§ REQUIRED WORK: Show every line in the rows below that contains the word "screenshot", copying each such line in full.

** start **

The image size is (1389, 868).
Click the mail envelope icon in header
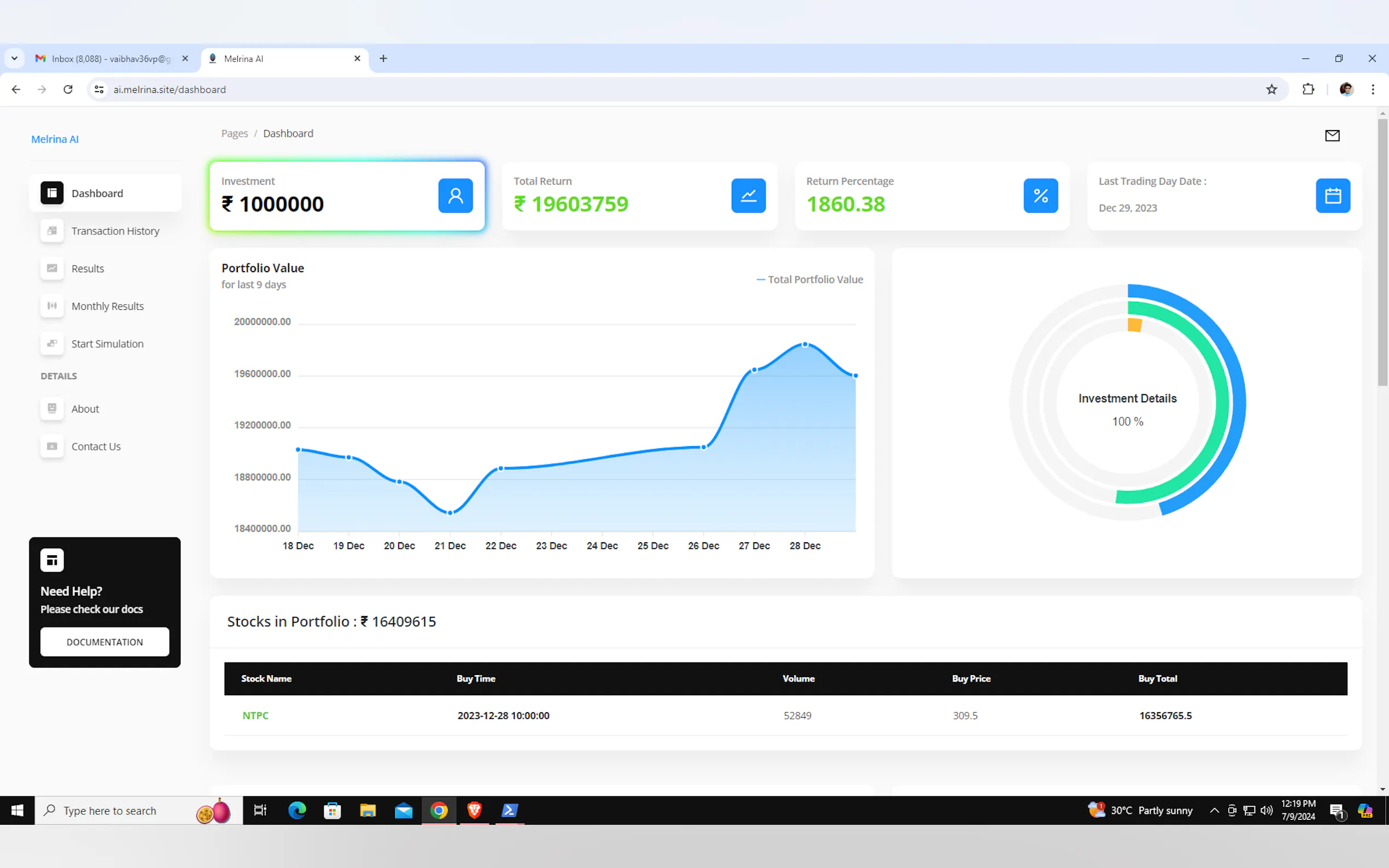1332,136
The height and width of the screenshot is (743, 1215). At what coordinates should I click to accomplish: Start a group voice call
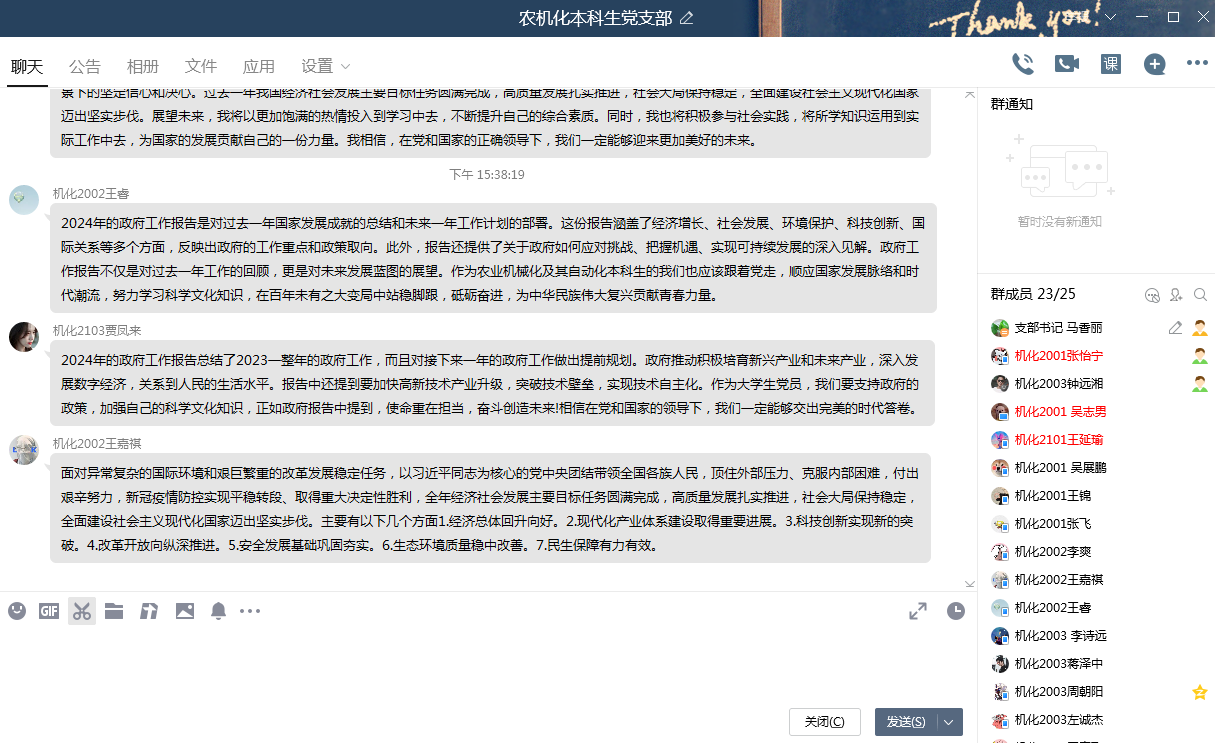click(x=1022, y=62)
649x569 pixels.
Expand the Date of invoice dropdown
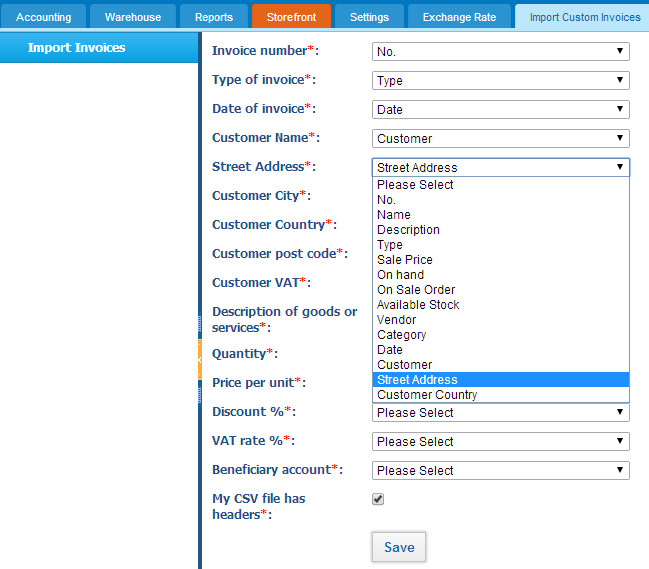501,110
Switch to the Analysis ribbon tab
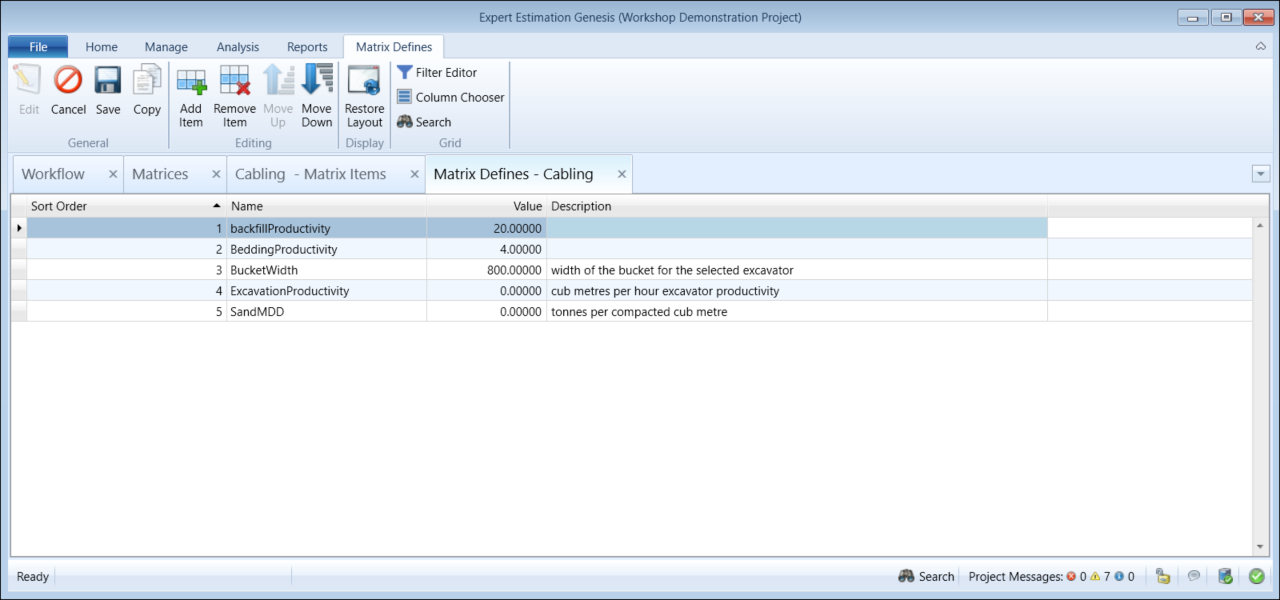 point(237,47)
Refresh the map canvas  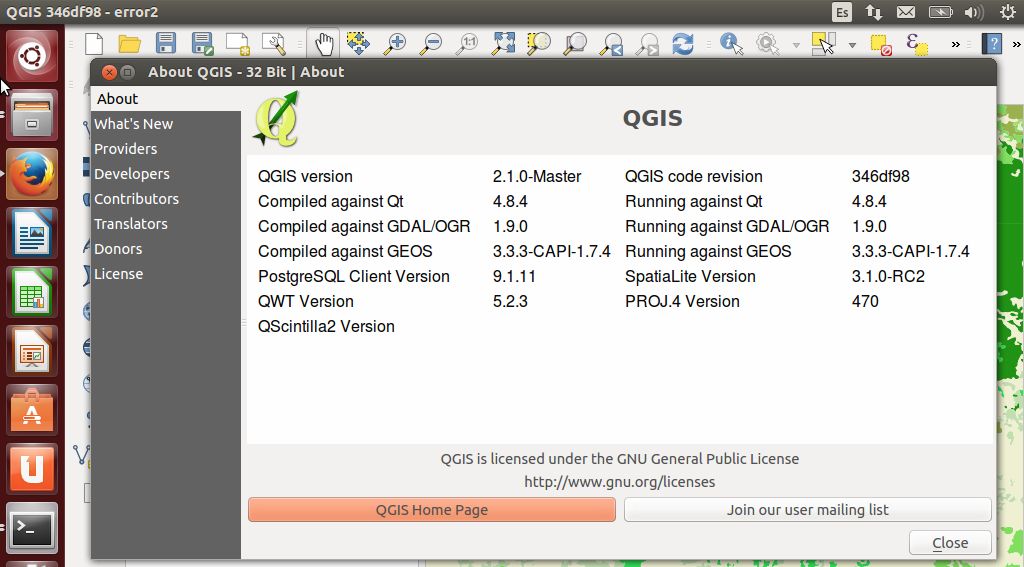683,43
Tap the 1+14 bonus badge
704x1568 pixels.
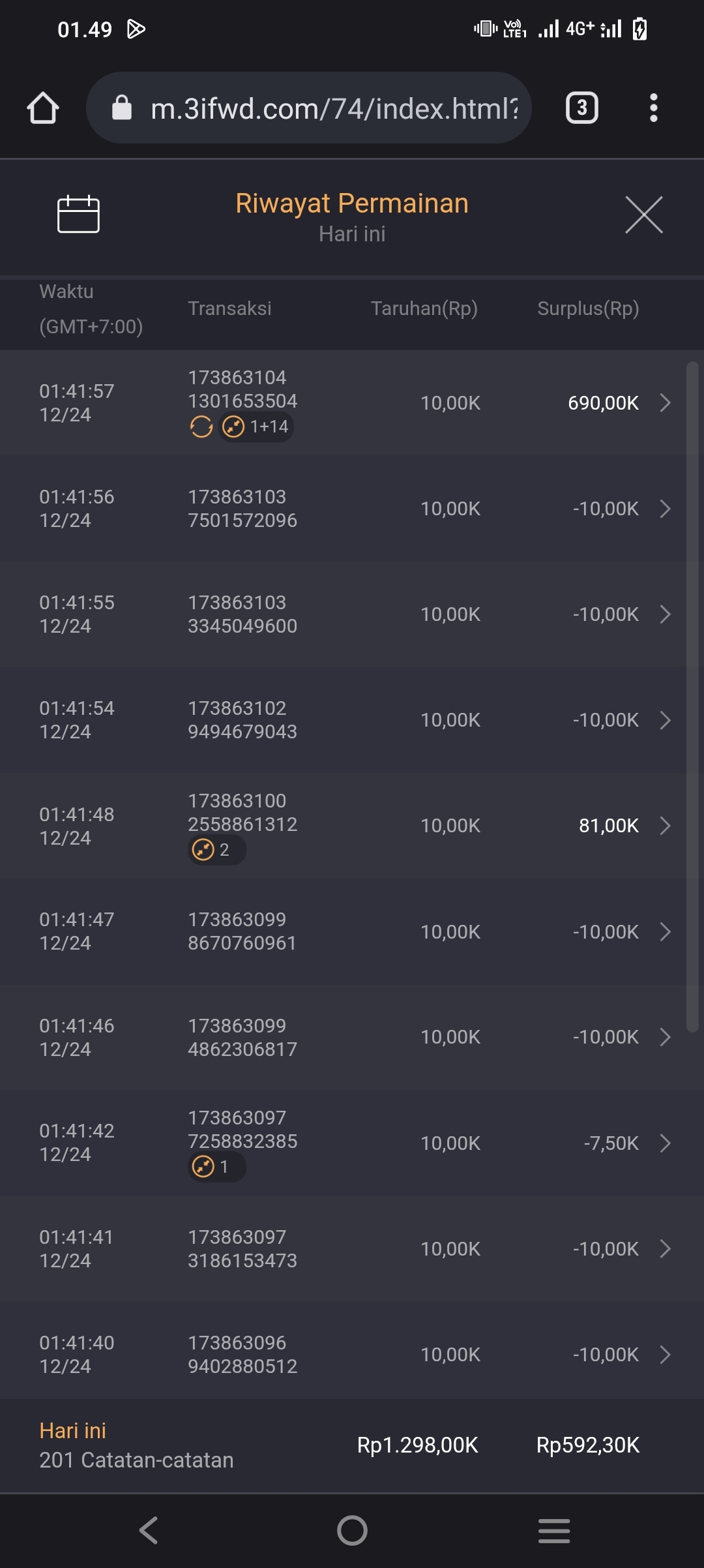[x=256, y=427]
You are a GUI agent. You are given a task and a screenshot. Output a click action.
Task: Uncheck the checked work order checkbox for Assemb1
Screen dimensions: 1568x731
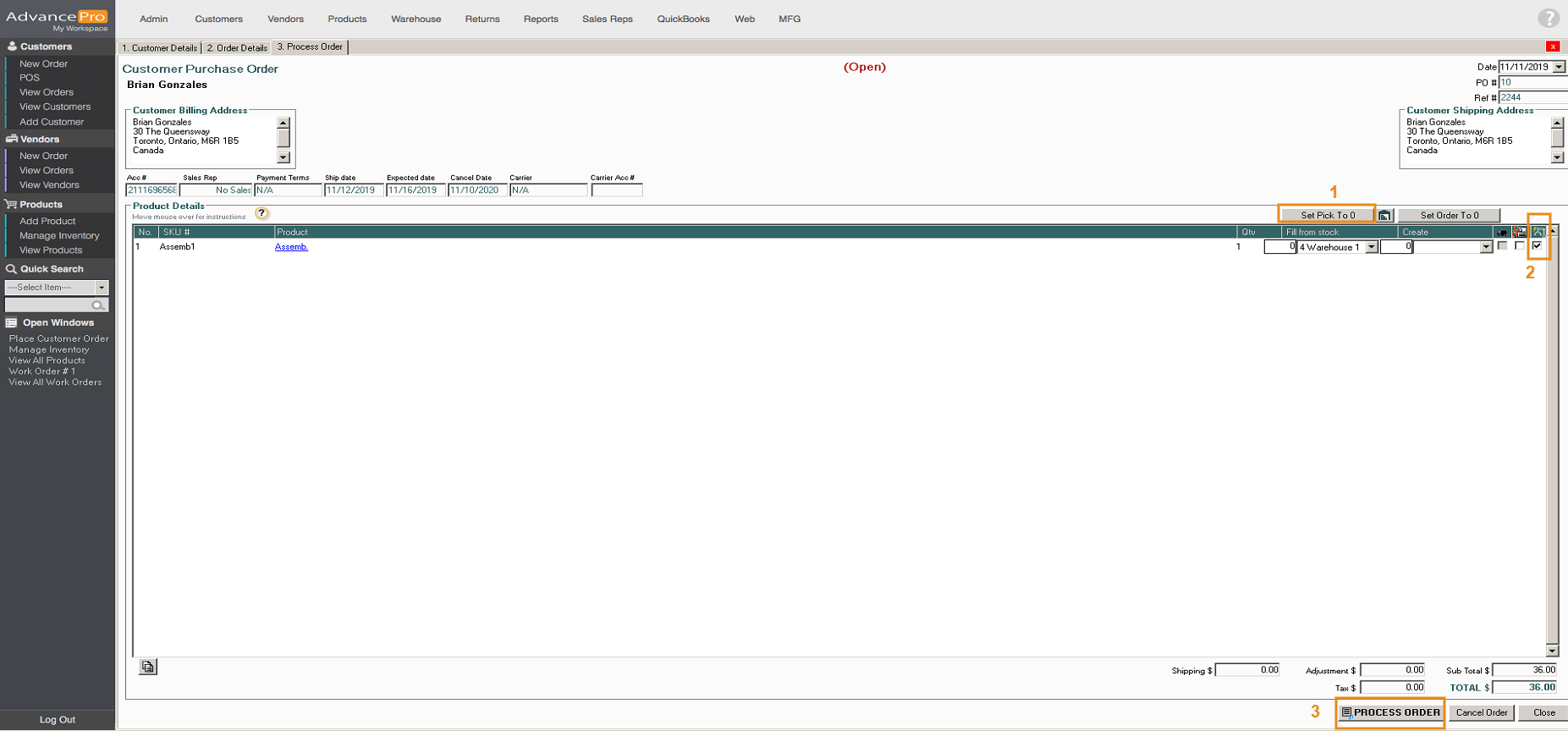coord(1537,246)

** end **

§ RESPONSE:
The height and width of the screenshot is (743, 1215). At what coordinates should I click to accomplish: Start a group voice call
You are a GUI agent. You are given a task and a screenshot. Output a click action.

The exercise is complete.